» **Selected extract**
%%

Closer Look
'Boddities' is back: What's up with seasonal allergies?

STAT
Longtime STAT fans may recall when Morning Rounds pioneer (now senior news editor) Megan Thielking also appeared in videos exploring the body's oddities in a series called, naturally, "Boddities." Now STAT reporter and podcast producer Theresa Gaffney (above) is back on the beat, this time asking why we get seasonal allergies.
Scientists don't fully understand what's causing the sneezing, sniffling, and itching that plague us after winter's end, but one theory says it's probably an immune response to toxins in the natural environment that pollen also happens to trigger. Theresa explains the cascade that begins with IgE antibodies battling the pollen before calling in reinforcements in the form of mast cells. Don't despair: There are ideas of how to fight back. Watch here.
health inequity
Sickle cell disease plays a role in maternal outcomes
As drugs for sickle cell disease are now available and gene therapies are on the horizon, it may be surprising that little is known about how the disease figures into another serious outcome affecting more Black people than others: severe maternal morbidity. That umbrella term includes sepsis, heart failure, and sickle cell crises (some requiring blood transfusions) during hospital stays surrounding childbirth. Black patients are more likely to have these adverse outcomes, attributed to higher rates of preeclampsia, chronic hypertension, and pre-pregnancy diabetes.

%%

» **Exercise prompt**
Copy the STAT text again from "health inequity" through "and pre-pregnancy diabetes.", and swap "umbrella term" for "broad term".

» **Supplied data**
%%

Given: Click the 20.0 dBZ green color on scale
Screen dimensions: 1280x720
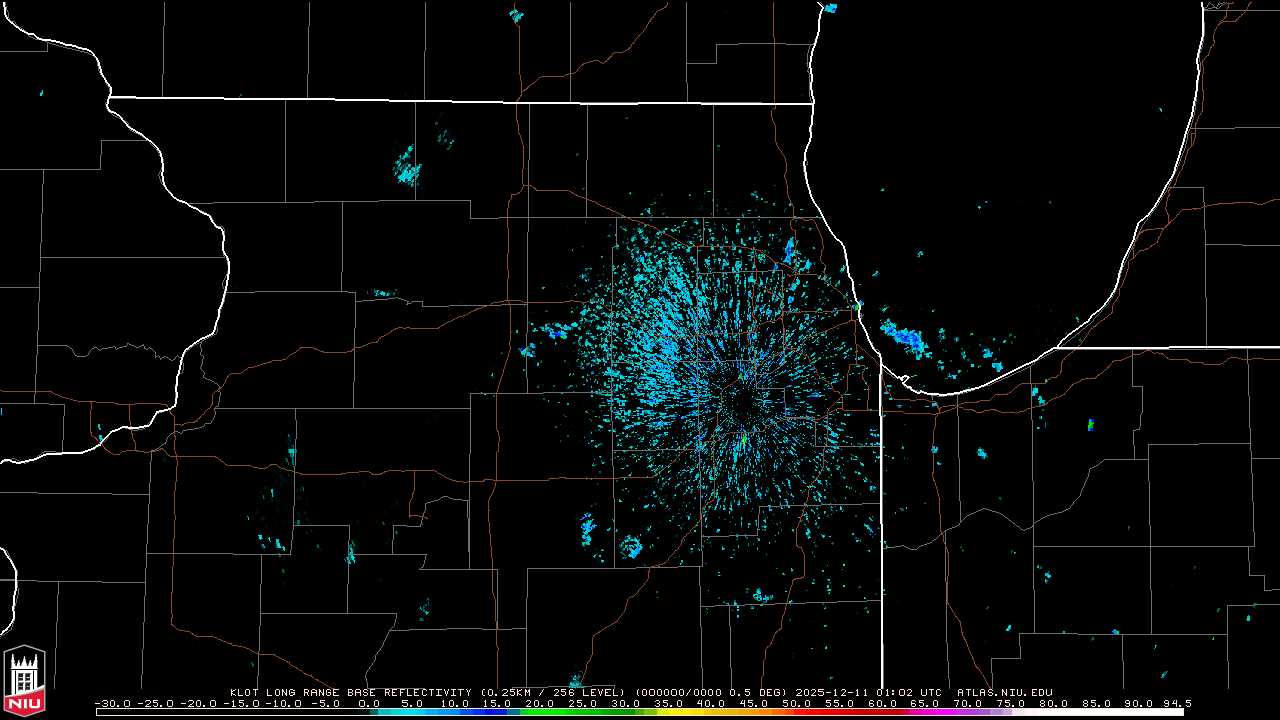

%%

» **Your solution**
health inequity
Sickle cell disease plays a role in maternal outcomes
As drugs for sickle cell disease are now available and gene therapies are on the horizon, it may be surprising that little is known about how the disease figures into another serious outcome affecting more Black people than others: severe maternal morbidity. That broad term includes sepsis, heart failure, and sickle cell crises (some requiring blood transfusions) during hospital stays surrounding childbirth. Black patients are more likely to have these adverse outcomes, attributed to higher rates of preeclampsia, chronic hypertension, and pre-pregnancy diabetes.